Os dados, apresentados pelo Jornal de Notícias e disponibilizados pelos Ministério da Administração Interna (MAI), relativos ao período entre 19 de março e 5 de agosto, mostram que a grande maioria das detenções por desobediência (345 casos, equivalentes a 64% do total) visou indivíduos que estavam fora de casa e em alegado desrespeito pelas regras de confinamento.

Contudo, verificam-se dois casos diferentes: 157 pessoas estavam infetadas ou eram suspeitas de infeção e não permaneceram em casa e 188 não estavam doentes nem tinham qualquer sintoma, embora devessem cumprir o recolhimento domiciliário.

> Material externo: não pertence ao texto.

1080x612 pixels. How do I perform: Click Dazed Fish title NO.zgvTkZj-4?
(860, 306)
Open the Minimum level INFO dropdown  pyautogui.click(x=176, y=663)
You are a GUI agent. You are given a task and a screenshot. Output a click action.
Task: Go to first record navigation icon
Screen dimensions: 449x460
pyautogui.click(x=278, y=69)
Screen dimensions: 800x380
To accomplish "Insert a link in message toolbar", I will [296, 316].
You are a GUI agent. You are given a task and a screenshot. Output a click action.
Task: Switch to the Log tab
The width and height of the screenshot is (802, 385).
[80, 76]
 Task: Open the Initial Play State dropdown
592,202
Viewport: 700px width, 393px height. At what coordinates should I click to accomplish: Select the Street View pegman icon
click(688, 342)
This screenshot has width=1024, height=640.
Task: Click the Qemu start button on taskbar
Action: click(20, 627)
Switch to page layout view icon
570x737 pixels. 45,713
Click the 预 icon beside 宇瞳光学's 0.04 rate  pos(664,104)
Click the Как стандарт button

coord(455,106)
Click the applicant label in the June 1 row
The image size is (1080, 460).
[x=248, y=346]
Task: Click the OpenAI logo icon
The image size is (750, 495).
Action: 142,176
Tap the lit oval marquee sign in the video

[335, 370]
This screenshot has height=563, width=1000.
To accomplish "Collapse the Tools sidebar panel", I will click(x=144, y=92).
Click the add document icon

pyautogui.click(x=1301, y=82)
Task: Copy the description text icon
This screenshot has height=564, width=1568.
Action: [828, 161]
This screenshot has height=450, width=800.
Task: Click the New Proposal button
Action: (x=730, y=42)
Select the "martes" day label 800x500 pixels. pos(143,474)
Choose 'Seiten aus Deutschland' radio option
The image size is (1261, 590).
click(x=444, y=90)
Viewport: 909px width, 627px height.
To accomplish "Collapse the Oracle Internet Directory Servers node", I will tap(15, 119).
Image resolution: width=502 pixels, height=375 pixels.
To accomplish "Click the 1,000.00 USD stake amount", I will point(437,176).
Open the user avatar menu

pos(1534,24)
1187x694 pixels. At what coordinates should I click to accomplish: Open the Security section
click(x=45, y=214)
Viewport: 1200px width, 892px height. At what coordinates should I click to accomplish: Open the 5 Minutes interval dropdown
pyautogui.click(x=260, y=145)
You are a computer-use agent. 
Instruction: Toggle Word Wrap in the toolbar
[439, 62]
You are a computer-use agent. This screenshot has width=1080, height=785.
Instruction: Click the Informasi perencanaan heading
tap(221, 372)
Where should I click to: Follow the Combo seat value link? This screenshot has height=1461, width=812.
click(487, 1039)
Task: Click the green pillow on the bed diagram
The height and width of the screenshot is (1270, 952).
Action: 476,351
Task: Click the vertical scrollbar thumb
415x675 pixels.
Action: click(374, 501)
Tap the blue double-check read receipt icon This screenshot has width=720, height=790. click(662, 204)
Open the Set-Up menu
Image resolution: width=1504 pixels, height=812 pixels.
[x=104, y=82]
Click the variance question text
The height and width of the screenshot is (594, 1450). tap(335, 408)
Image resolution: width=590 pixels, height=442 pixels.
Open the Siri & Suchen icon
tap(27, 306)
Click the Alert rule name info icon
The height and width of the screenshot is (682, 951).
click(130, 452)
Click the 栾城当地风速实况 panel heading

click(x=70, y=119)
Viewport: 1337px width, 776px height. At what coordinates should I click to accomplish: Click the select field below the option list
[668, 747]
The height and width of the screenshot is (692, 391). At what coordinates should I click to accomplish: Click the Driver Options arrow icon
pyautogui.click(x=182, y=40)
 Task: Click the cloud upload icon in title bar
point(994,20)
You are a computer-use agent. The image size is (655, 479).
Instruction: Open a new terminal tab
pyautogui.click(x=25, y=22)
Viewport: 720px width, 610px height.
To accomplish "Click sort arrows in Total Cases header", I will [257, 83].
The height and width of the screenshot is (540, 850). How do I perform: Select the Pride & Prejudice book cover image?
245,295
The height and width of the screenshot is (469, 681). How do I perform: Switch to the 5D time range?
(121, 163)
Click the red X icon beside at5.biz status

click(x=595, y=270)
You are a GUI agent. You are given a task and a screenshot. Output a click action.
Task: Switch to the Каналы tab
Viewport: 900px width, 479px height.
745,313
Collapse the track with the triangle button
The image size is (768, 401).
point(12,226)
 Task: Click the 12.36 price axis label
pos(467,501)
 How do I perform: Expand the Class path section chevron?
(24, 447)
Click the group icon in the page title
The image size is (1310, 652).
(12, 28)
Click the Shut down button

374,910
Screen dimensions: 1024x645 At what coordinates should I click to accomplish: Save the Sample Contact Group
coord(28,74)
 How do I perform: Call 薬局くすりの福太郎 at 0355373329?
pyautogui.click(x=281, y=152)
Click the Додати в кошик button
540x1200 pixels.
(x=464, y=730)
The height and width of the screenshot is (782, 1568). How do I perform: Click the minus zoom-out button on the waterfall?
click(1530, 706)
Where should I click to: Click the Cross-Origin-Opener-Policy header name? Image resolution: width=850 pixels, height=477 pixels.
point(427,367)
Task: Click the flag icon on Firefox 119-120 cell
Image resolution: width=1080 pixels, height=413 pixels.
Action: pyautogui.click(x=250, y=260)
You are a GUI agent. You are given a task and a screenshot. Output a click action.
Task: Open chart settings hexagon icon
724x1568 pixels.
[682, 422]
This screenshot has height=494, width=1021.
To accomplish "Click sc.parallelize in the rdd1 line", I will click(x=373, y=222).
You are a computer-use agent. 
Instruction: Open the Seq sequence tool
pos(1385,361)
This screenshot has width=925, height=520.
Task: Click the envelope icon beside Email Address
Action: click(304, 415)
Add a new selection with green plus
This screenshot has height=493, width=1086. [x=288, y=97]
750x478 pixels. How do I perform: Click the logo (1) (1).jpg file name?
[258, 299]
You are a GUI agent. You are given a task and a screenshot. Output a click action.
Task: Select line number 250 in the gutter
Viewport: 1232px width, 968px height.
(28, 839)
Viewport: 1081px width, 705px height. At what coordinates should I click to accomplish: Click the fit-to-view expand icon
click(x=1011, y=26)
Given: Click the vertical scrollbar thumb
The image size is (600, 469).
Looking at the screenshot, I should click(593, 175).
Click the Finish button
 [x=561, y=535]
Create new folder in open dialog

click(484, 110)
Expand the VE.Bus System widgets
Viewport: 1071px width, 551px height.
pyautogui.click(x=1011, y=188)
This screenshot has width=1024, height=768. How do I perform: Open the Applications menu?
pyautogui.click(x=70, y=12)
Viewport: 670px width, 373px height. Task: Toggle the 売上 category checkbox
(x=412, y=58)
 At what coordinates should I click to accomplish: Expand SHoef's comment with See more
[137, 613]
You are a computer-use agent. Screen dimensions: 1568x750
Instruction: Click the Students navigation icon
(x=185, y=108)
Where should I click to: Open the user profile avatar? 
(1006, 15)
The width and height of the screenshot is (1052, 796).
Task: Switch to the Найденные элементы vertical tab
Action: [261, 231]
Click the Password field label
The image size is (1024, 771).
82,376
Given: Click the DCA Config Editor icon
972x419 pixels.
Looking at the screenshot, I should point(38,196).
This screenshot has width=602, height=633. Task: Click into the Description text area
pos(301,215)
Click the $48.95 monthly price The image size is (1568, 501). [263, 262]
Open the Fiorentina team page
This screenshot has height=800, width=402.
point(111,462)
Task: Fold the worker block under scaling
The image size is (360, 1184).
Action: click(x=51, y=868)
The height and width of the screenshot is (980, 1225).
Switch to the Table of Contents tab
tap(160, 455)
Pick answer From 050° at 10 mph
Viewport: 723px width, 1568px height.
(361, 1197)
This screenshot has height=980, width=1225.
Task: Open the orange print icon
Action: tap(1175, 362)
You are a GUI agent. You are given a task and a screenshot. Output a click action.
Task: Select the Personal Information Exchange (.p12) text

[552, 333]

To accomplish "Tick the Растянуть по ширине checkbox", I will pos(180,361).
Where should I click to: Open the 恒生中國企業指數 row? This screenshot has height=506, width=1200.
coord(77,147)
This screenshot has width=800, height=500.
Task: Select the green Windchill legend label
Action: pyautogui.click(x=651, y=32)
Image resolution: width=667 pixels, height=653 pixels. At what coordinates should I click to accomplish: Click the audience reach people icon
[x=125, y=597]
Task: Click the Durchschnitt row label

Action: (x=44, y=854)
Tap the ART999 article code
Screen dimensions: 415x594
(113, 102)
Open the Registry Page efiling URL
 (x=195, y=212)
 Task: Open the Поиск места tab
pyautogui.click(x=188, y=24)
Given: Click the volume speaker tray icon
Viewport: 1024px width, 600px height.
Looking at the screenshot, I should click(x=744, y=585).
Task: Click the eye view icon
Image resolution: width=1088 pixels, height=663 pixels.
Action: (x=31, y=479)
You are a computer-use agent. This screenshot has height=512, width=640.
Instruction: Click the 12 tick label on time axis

Sobre estas últimas, diz o JN que ocorrem entre 22 de março e 2 de maio, suscitando "questões de legalidade", uma vez que "o Governo referiu que as pessoas infetadas que desrespeitassem o confinamento obrigatório incorriam num "crime de desobediência", mas não foram disponibilizados quaisquer dados sobre um eventual sancionamento de pessoas não infetadas que ignorassem o "dever geral de recolhimento domiciliário".

Sobre este assunto, o MAI garante que tal não voltou a acontecer depois do estado de emergência — segundo os dados, 80% (428 em 535 casos) das detenções por alegada desobediência se registaram-se durante esse primeiro período.